■ Activity ■
Look through the listing below and report every line that contains "Click".

■ Data extracts ■
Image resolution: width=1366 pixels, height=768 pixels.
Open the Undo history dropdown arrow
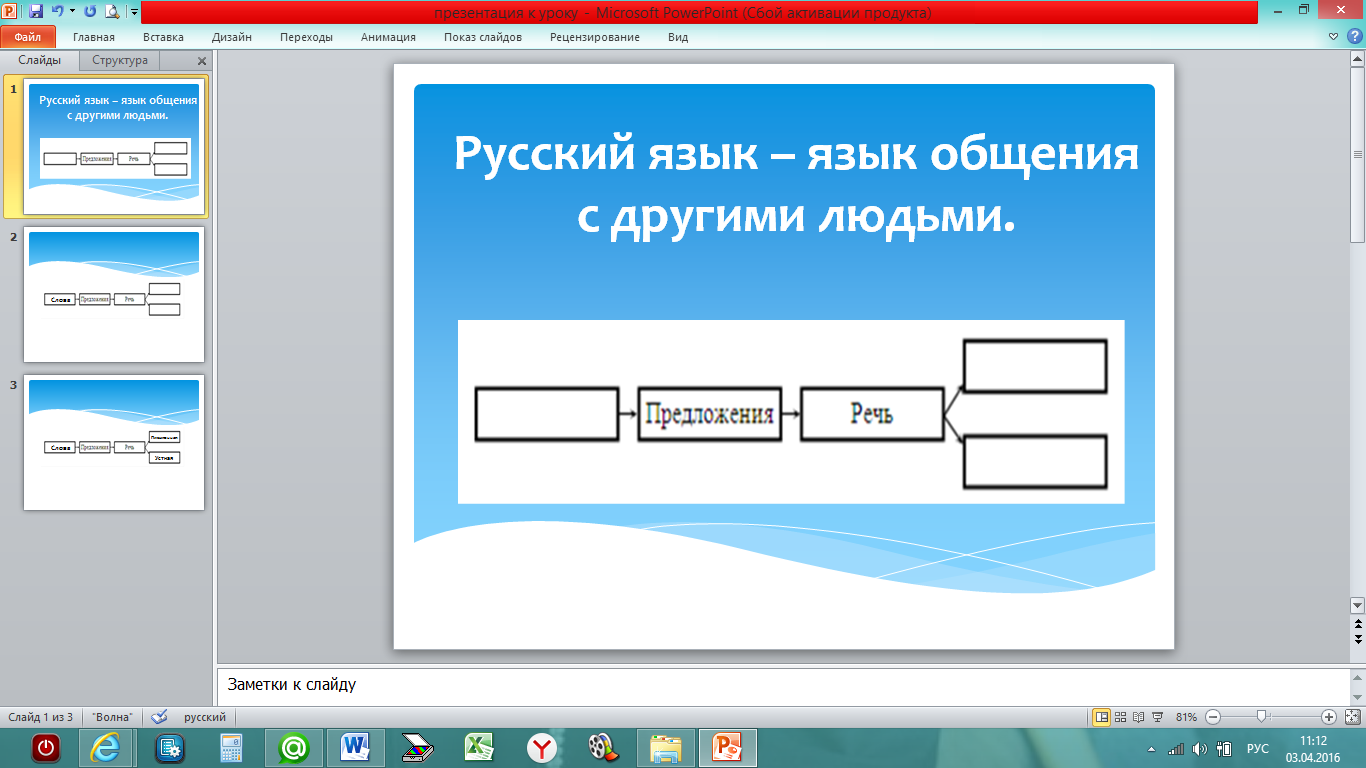tap(72, 12)
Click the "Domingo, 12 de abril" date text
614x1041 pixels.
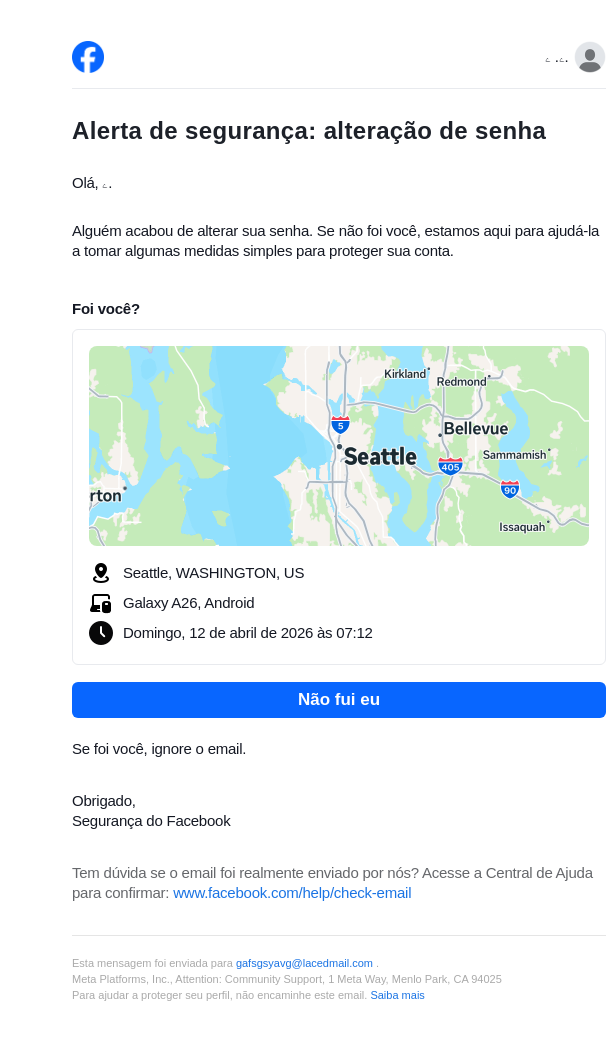coord(247,633)
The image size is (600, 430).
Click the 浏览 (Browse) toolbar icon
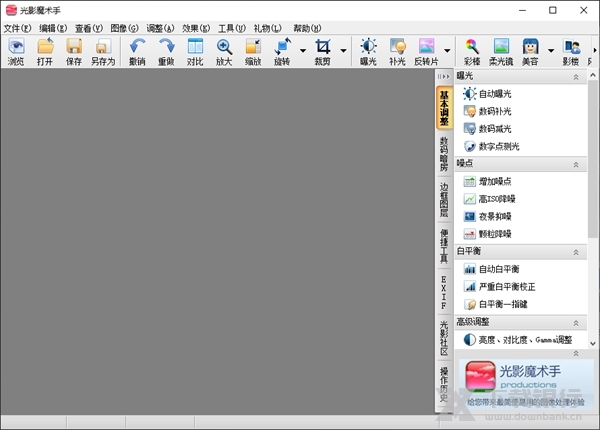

■ Response to the task ■
Click the "Domingo, 12 de abril" date text
Click the 浏览 (Browse) toolbar icon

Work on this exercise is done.